"A year after the Trump administration began the dismantlement of USAID, it is initiating a new round of significant cuts to foreign assistance. This time, programs that survived the initial purge precisely because they were judged to be lifesaving are slated for cancellation. According to an internal State Department email obtained by The Atlantic, the administration will soon end all of the humanitarian funding it is currently providing as part of a "responsible exit" from seven African nations, and redirect funding in nine others."
"The new email, sent on February 12 to officials in the State Department's Bureau of African Affairs, makes no such claims about the seven countries now losing all U.S. humanitarian aid: Burkina Faso, Cameroon, Malawi, Mali, Niger, Somalia, and Zimbabwe. Instead, according to the email, these projects are being canceled because "there is no strong nexus between the humanitarian response and U.S. national interests.""

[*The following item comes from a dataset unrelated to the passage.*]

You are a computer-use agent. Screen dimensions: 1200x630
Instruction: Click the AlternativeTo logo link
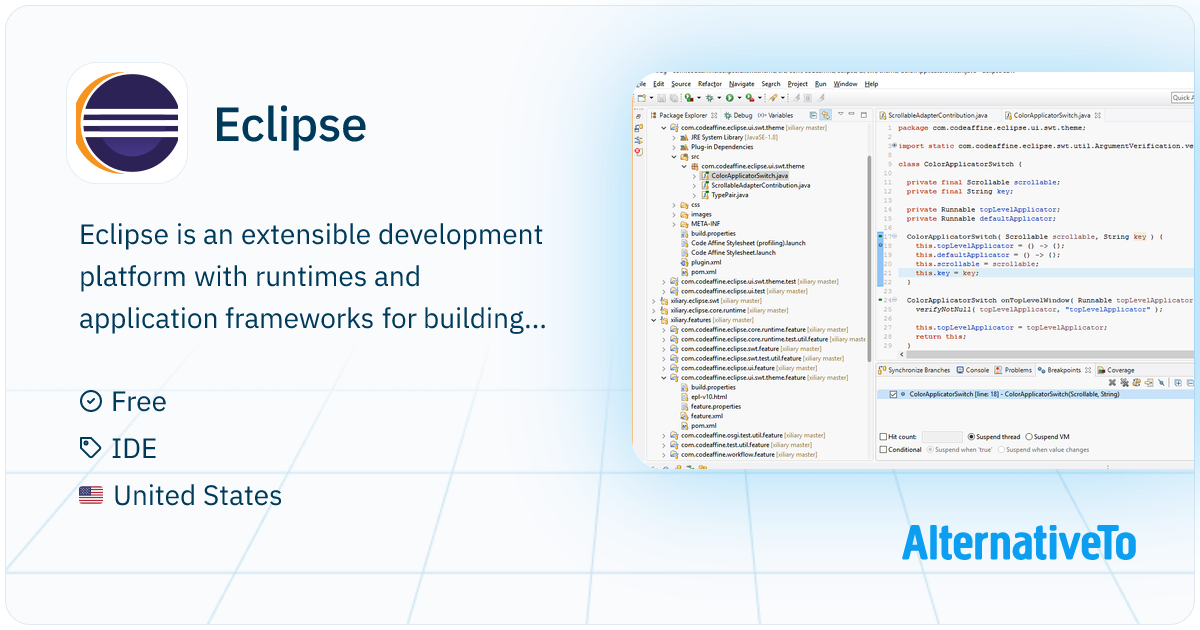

The Trump administration is initiating a new round of cuts to foreign assistance and plans to cancel programs previously judged lifesaving. An internal State Department email indicates elimination of humanitarian funding as part of a "responsible exit" from seven African nations and redirection in nine others. Aid packages for Afghanistan and Yemen were already canceled over terrorism diversion claims. The seven nations losing all humanitarian aid are Burkina Faso, Cameroon, Malawi, Mali, Niger, Somalia, and Zimbabwe. The administration states there is no strong nexus between the humanitarian response and U.S. national interests. The State Department says funding will move to new mechanisms and health-financing agreements.